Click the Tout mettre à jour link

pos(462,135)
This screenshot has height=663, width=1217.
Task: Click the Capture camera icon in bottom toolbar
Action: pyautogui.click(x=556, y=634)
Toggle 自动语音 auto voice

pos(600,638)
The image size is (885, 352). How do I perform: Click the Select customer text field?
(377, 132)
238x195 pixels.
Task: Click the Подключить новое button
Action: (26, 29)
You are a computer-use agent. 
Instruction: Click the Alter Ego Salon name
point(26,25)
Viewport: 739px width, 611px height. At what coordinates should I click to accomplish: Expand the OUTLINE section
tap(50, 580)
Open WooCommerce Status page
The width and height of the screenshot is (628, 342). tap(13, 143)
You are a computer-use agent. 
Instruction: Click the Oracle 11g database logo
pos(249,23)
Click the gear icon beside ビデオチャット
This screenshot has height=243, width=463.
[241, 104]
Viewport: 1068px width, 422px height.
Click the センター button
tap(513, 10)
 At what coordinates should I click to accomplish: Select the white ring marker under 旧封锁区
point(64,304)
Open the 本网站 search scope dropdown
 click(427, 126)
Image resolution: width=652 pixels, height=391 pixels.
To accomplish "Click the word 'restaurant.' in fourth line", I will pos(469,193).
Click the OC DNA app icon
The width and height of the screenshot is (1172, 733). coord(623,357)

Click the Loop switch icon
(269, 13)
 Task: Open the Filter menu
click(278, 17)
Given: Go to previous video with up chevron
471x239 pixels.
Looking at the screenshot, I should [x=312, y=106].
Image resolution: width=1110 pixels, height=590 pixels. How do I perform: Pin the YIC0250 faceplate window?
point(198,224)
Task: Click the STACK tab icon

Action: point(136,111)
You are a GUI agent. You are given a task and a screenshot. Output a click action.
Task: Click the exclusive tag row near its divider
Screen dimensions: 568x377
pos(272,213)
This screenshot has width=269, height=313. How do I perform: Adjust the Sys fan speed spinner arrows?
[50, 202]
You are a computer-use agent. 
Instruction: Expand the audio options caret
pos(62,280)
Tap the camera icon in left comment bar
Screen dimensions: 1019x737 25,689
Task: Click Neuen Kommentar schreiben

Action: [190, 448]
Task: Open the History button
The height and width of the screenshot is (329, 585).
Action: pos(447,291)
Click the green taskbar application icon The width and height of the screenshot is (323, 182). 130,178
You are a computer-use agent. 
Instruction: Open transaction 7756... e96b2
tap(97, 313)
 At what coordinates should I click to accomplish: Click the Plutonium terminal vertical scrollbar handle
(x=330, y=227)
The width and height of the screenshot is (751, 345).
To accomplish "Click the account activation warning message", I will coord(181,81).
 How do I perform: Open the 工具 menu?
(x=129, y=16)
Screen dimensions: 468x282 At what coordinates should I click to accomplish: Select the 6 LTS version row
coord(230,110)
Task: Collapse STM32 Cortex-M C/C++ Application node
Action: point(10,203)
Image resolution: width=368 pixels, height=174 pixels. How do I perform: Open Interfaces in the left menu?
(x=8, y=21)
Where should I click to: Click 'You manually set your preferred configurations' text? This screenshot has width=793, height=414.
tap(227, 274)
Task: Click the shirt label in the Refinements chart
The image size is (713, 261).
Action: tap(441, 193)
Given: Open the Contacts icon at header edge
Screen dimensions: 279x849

..........

• [YOUR ASSIGNMENT] An exact reproduction of the listing is needed.

• [RESPONSE BOX]
Click the Tout mettre à jour link

pos(462,135)
This screenshot has height=663, width=1217.
Task: Click the Capture camera icon in bottom toolbar
Action: pyautogui.click(x=556, y=634)
Toggle 自动语音 auto voice

pos(600,638)
The image size is (885, 352). How do I perform: Click the Select customer text field?
(377, 132)
238x195 pixels.
Task: Click the Подключить новое button
Action: (26, 29)
You are a computer-use agent. 
Instruction: Click the Alter Ego Salon name
point(26,25)
Viewport: 739px width, 611px height. At what coordinates should I click to accomplish: Expand the OUTLINE section
tap(50, 580)
Open WooCommerce Status page
The width and height of the screenshot is (628, 342). tap(13, 143)
You are a computer-use agent. 
Instruction: Click the Oracle 11g database logo
pos(249,23)
Click the gear icon beside ビデオチャット
This screenshot has height=243, width=463.
[241, 104]
Viewport: 1068px width, 422px height.
Click the センター button
tap(513, 10)
 At what coordinates should I click to accomplish: Select the white ring marker under 旧封锁区
point(64,304)
Open the 本网站 search scope dropdown
 click(427, 126)
Image resolution: width=652 pixels, height=391 pixels.
To accomplish "Click the word 'restaurant.' in fourth line", I will pos(469,193).
Click the OC DNA app icon
The width and height of the screenshot is (1172, 733). coord(623,357)

Click the Loop switch icon
(269, 13)
 Task: Open the Filter menu
click(278, 17)
Given: Go to previous video with up chevron
471x239 pixels.
Looking at the screenshot, I should [x=312, y=106].
Image resolution: width=1110 pixels, height=590 pixels. How do I perform: Pin the YIC0250 faceplate window?
point(198,224)
Task: Click the STACK tab icon

Action: point(136,111)
You are a GUI agent. You are given a task and a screenshot. Output a click action.
Task: Click the exclusive tag row near its divider
Screen dimensions: 568x377
pos(272,213)
This screenshot has width=269, height=313. How do I perform: Adjust the Sys fan speed spinner arrows?
[50, 202]
You are a computer-use agent. 
Instruction: Expand the audio options caret
pos(62,280)
Tap the camera icon in left comment bar
Screen dimensions: 1019x737 25,689
Task: Click Neuen Kommentar schreiben

Action: [190, 448]
Task: Open the History button
The height and width of the screenshot is (329, 585).
Action: pos(447,291)
Click the green taskbar application icon The width and height of the screenshot is (323, 182). 130,178
You are a computer-use agent. 
Instruction: Open transaction 7756... e96b2
tap(97, 313)
 At what coordinates should I click to accomplish: Click the Plutonium terminal vertical scrollbar handle
(x=330, y=227)
The width and height of the screenshot is (751, 345).
To accomplish "Click the account activation warning message", I will coord(181,81).
 How do I perform: Open the 工具 menu?
(x=129, y=16)
Screen dimensions: 468x282 At what coordinates should I click to accomplish: Select the 6 LTS version row
coord(230,110)
Task: Collapse STM32 Cortex-M C/C++ Application node
Action: point(10,203)
Image resolution: width=368 pixels, height=174 pixels. How do I perform: Open Interfaces in the left menu?
(x=8, y=21)
Where should I click to: Click 'You manually set your preferred configurations' text? This screenshot has width=793, height=414.
tap(227, 274)
Task: Click the shirt label in the Refinements chart
The image size is (713, 261).
Action: tap(441, 193)
Given: Open the Contacts icon at header edge
Screen dimensions: 279x849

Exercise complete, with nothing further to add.